Aim of the exercise: Verbatim copy without images: repeat the records in full.

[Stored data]
::::::
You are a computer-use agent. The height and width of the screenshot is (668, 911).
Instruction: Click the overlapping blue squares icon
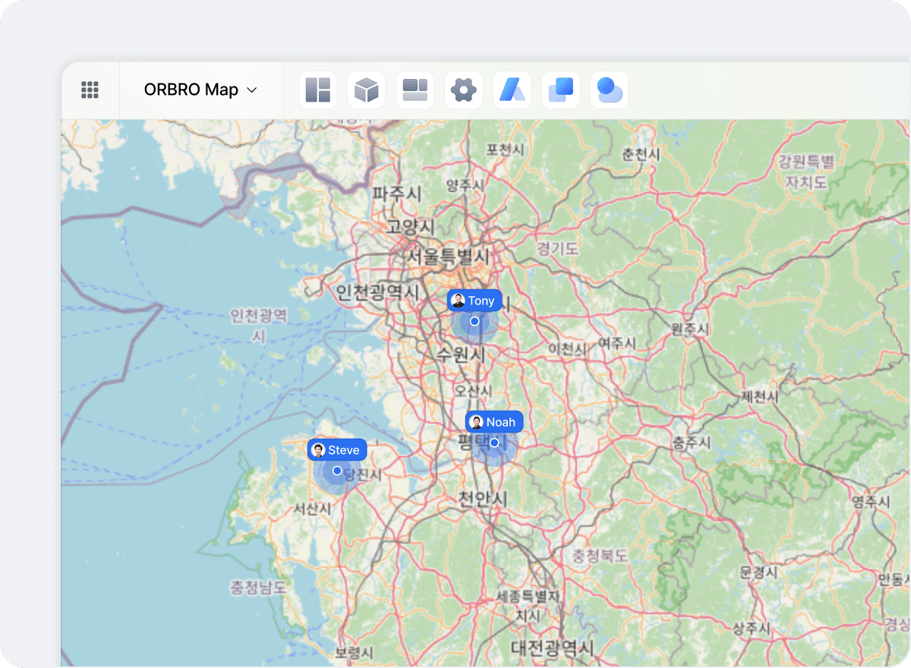click(x=561, y=90)
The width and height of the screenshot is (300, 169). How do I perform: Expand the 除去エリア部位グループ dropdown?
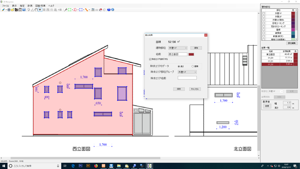(x=187, y=72)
::::::
Task answer:
You are a computer-use agent. The height and width of the screenshot is (668, 911).
Instruction: Click the overlapping blue squares icon
click(x=561, y=90)
The width and height of the screenshot is (300, 169). How do I perform: Expand the 除去エリア部位グループ dropdown?
(x=187, y=72)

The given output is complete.